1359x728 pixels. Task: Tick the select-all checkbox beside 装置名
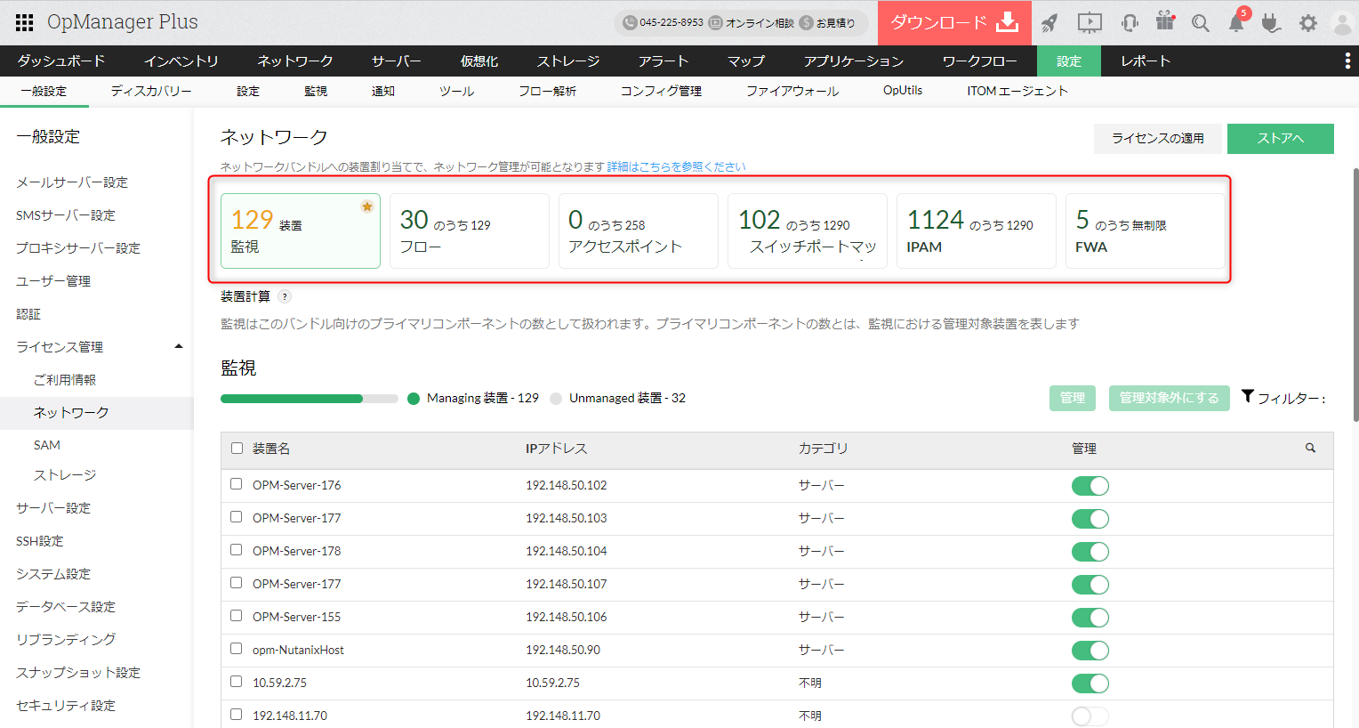click(237, 449)
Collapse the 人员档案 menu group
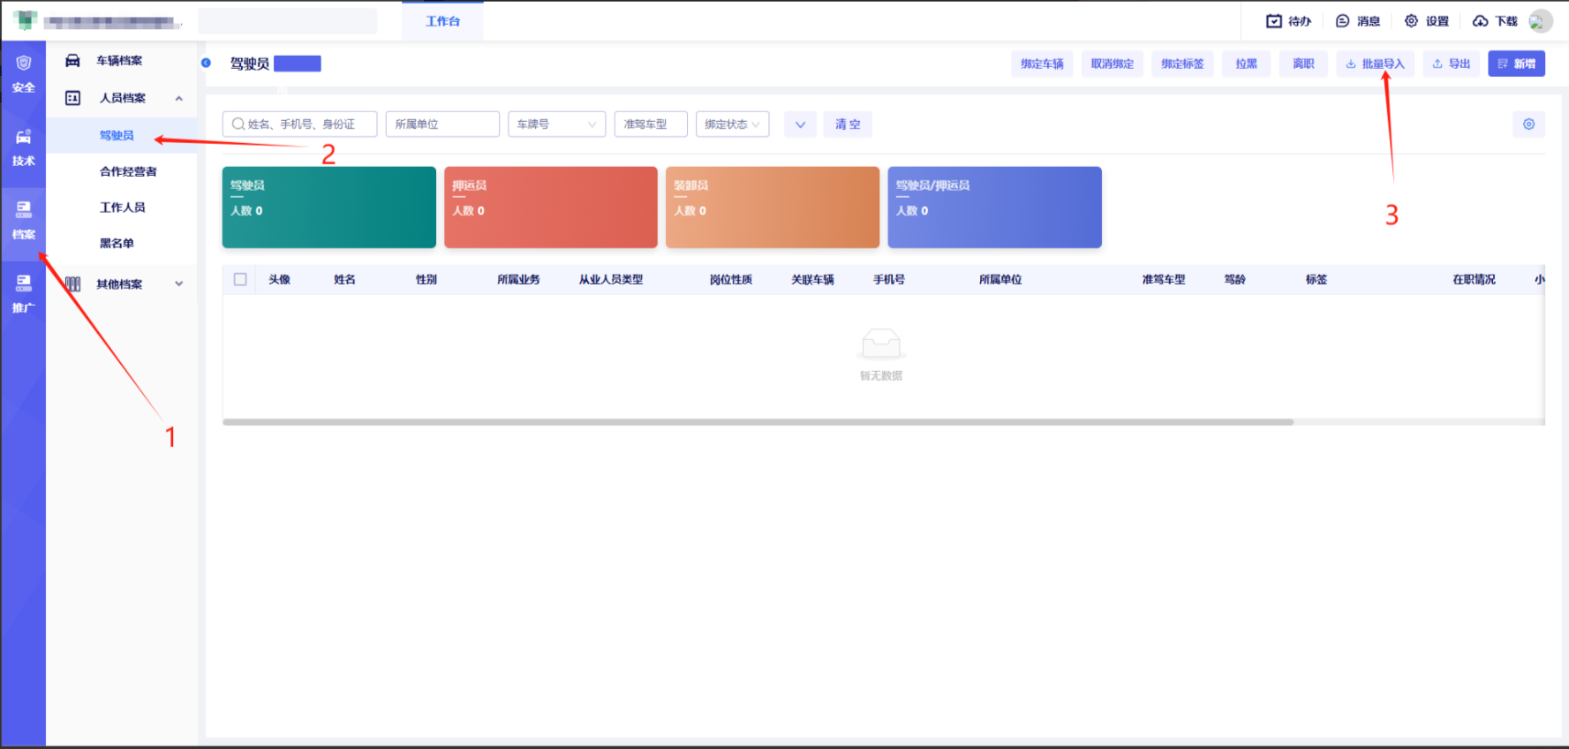Screen dimensions: 1569x749 tap(179, 98)
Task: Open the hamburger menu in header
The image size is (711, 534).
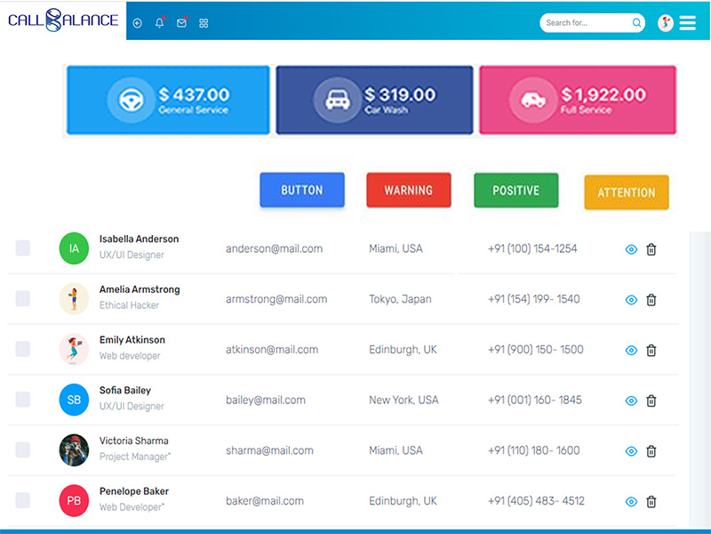Action: pos(687,23)
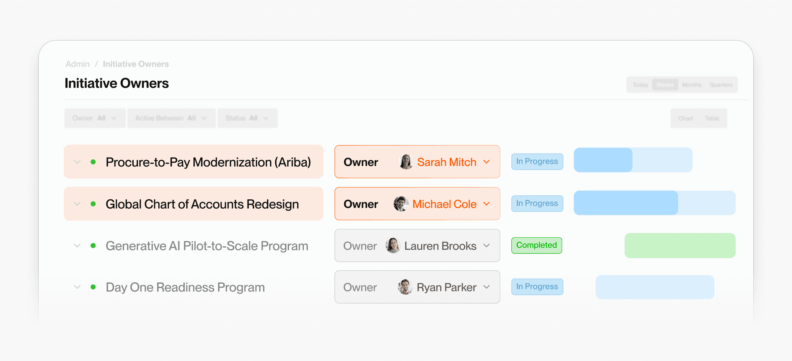Click green status dot beside Procure-to-Pay Modernization
The image size is (792, 361).
[93, 162]
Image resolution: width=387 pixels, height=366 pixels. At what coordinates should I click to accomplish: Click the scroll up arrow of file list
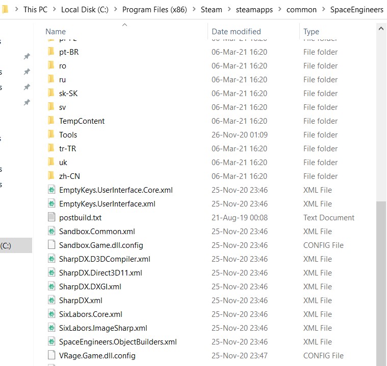point(381,30)
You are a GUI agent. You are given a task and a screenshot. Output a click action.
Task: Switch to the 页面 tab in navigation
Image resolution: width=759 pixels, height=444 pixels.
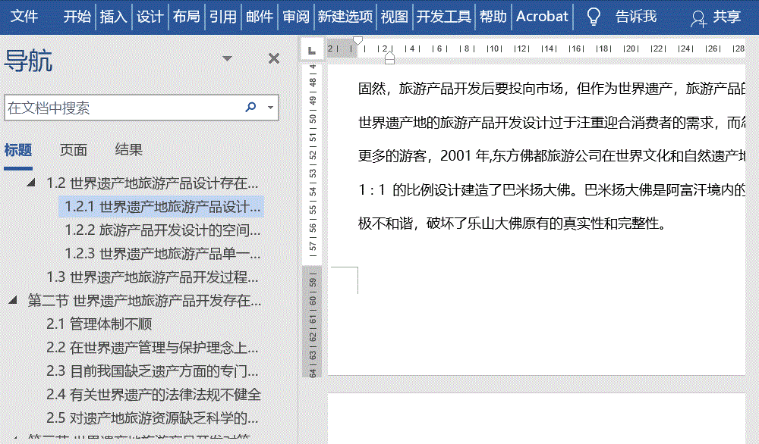[73, 149]
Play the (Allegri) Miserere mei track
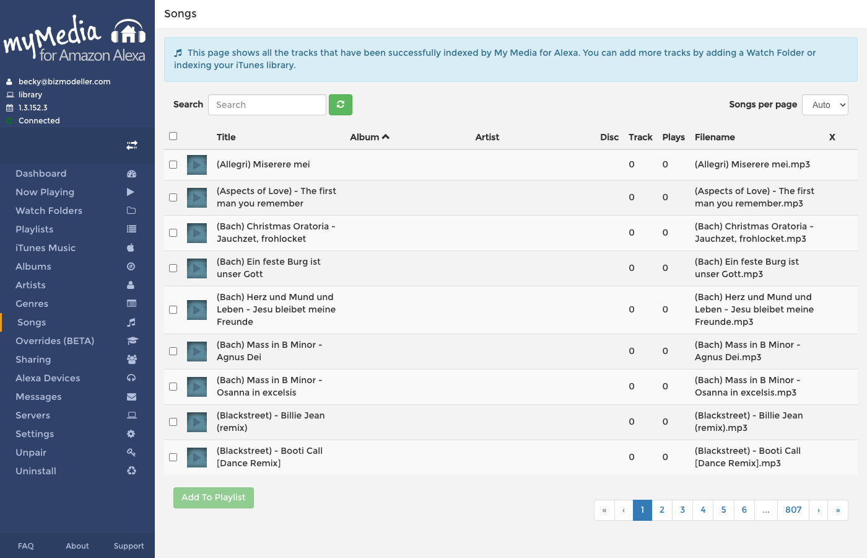The image size is (867, 558). click(197, 165)
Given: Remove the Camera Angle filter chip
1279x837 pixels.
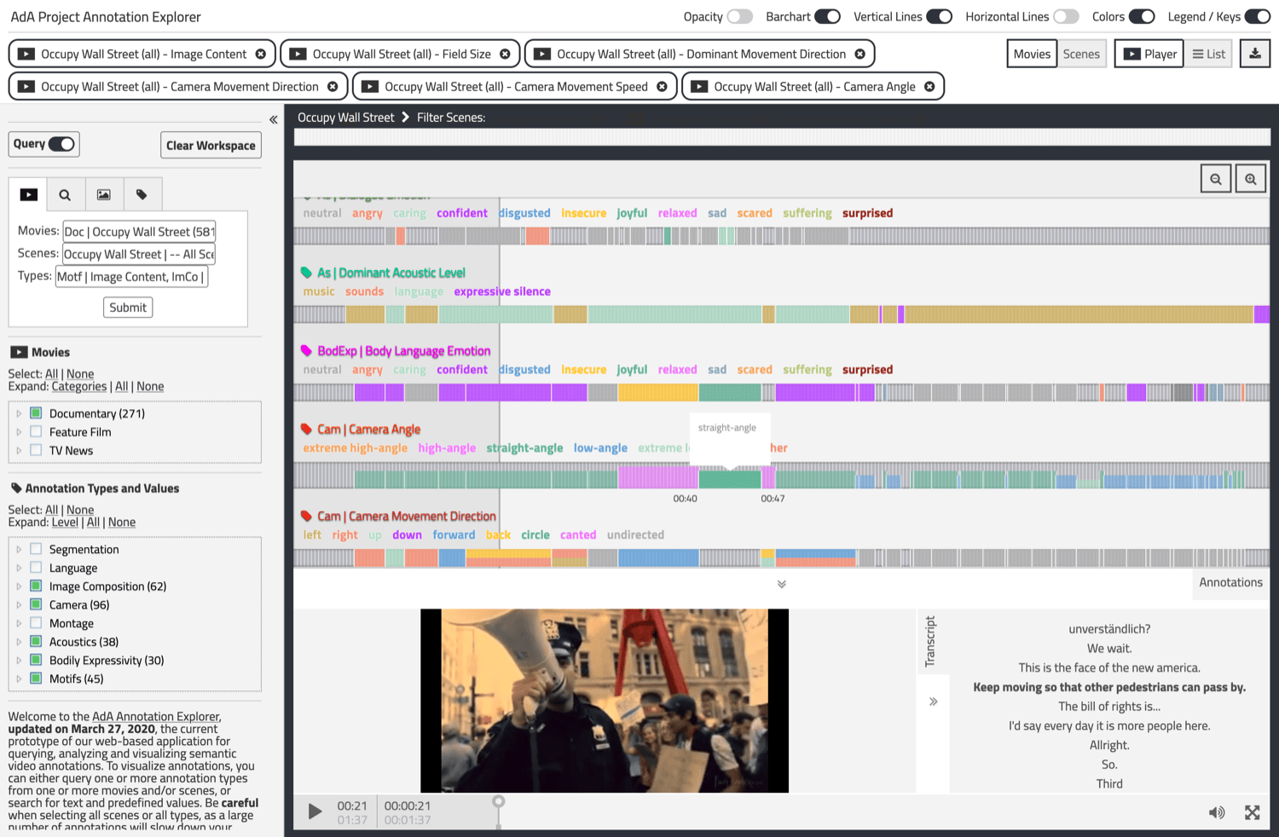Looking at the screenshot, I should click(x=931, y=85).
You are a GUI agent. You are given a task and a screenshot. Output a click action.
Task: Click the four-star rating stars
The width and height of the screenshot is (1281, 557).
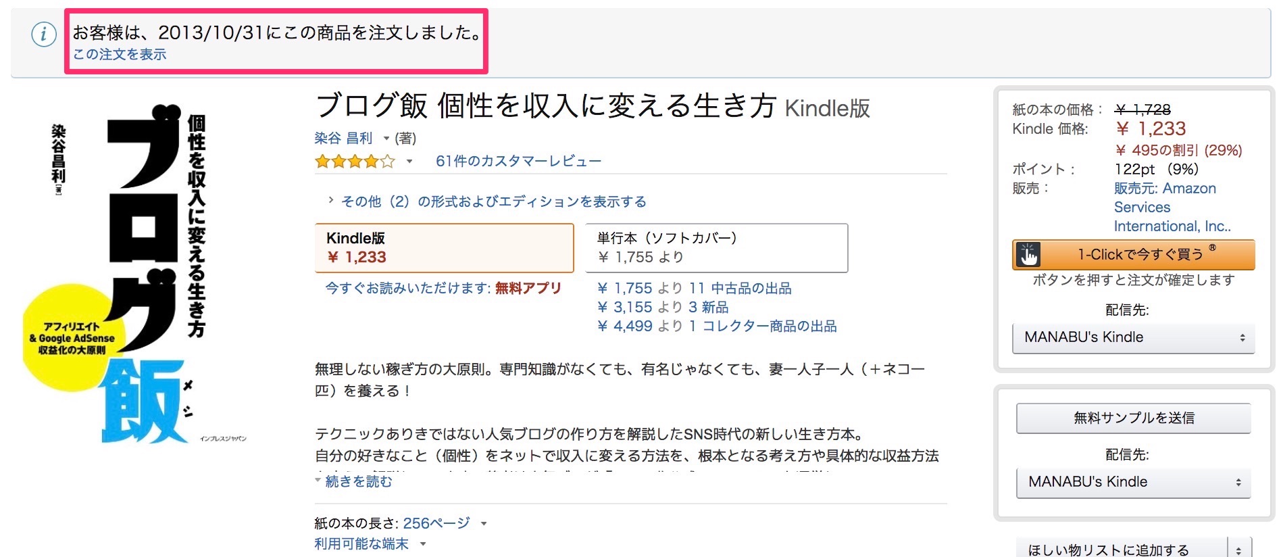coord(353,161)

════

ASSIGNED TASK:
Copy exactly the lines from the line holding "1279x837 pixels." to the final line of the listing, and leave the pictures out.

WRITTEN SOLUTION:
1279x837 pixels.
Looking at the screenshot, I should click(x=931, y=85).
You are a GUI agent. You are given a task and a screenshot. Output a click action.
Task: Click the four-star rating stars
The width and height of the screenshot is (1281, 557).
coord(353,161)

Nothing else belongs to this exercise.